The Fine Art of Game Leadership

Games are more than fun: they can be played to accomplish many goals.  Games can help children get acquainted easily and enjoy being together. Games can meet the needs of the whole group and individuals at the same time. For example, games give children a chance to:

• Be active and noisy

• Learn teamwork and fair play

• Learn to win, loose or draw good – naturedly

• Be both a leader and a follower

Games can present new information or skill in an attractive way. Games can help children appreciate diversity. Games help children learn the importance of cooperation.

Basic Rules of Thumb for Good Game Leadership

1. Keep the game snappy and vigorous.

2. ALWAYS end the game BEFORE it goes dead.

3. Select the game with the abilities of the group in mind.

4. Know the game your self before trying to teach it.

5. Make sure that everyone understands the basic rules of the game, however, teach only the minimum essentials.

6. Have all your game equipment ready and be sure the play area is safe and adequate.

7. Get the attention of the group before trying to explain the game. Explain the game with the children near you. Yelling to the outfield or shouting about the noise of a group will only result in confusion and a sore throat.

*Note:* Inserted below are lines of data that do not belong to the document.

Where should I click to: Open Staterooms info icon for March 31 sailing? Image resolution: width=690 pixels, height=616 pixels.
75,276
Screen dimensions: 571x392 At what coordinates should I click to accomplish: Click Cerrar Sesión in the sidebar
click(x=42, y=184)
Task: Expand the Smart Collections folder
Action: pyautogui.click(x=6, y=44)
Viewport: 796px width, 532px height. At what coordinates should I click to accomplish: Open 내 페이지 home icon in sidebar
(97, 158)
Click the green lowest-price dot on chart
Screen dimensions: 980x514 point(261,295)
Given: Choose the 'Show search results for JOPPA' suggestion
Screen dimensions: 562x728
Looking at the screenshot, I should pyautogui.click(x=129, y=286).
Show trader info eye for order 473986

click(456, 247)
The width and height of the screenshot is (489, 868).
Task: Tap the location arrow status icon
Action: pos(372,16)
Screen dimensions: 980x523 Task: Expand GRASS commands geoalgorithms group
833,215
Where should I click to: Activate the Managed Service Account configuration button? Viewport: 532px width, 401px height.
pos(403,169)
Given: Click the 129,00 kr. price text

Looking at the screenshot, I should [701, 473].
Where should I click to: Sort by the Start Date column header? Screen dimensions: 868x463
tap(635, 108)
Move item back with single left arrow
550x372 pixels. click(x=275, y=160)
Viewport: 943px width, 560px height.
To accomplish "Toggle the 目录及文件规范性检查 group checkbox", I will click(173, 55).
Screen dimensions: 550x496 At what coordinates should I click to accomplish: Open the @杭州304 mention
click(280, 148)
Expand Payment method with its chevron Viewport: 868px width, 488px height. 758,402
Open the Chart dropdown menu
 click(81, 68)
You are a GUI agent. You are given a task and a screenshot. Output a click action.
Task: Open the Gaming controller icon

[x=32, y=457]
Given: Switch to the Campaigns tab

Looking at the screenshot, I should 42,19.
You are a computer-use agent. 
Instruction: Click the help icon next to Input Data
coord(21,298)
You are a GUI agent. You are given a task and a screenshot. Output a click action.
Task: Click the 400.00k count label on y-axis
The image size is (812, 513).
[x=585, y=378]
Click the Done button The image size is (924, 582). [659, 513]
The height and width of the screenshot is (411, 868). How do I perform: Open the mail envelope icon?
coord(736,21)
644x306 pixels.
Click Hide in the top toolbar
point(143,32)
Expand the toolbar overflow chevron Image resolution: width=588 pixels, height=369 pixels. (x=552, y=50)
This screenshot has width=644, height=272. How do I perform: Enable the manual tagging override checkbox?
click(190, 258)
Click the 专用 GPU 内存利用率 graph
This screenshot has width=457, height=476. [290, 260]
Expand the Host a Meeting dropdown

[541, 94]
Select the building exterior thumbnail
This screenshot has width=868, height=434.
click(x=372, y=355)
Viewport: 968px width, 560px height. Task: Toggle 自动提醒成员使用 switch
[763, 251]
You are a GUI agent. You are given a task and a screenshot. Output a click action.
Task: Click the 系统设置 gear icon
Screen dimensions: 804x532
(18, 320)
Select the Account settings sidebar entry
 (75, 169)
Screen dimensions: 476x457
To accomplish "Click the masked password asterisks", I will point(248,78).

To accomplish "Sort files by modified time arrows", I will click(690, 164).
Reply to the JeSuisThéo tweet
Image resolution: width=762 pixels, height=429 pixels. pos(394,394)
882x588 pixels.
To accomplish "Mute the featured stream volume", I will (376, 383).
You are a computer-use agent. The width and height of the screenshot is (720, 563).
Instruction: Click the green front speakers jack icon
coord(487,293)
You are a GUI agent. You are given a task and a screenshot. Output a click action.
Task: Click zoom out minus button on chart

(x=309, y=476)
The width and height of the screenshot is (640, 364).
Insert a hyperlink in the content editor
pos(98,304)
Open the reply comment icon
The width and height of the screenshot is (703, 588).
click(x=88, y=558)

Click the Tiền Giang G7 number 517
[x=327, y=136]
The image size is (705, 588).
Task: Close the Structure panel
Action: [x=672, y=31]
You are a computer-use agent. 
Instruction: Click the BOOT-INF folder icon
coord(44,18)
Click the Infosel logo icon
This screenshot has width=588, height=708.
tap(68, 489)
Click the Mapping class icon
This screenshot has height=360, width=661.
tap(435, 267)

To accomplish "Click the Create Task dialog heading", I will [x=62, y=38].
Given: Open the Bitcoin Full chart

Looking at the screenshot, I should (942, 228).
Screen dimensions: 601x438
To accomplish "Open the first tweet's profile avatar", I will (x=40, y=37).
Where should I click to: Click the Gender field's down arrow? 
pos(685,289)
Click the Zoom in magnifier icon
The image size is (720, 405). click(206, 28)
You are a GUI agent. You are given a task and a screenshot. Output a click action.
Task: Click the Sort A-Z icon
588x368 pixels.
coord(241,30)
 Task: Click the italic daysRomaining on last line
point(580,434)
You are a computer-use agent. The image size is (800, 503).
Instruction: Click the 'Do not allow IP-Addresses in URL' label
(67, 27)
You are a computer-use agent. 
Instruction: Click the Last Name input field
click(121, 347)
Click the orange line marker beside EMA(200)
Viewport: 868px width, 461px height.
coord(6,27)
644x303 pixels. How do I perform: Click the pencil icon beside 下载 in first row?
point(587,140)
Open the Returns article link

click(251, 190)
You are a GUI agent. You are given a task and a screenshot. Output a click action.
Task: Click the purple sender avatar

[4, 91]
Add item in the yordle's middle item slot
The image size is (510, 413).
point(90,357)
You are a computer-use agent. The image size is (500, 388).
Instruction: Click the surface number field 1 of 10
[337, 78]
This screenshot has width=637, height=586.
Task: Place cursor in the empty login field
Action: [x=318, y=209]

8. Get the play started as soon as possible. Refine later.

9. Alternate high activity games with quieter games.

10. Stress cooperative games.

Sportsmanship

Remember, you are teaching individuals…not just a game. Decisions must be fair and rules must be enforced.

You’ve heard it before but it is most important aspect of playing a game: “It’s not who wins or loses that really counts, but how the game was played.”

Plan Ahead

A game period should be well-planned, just like anything else you do in a camp setting. Nothing will kill a game faster than poor planning.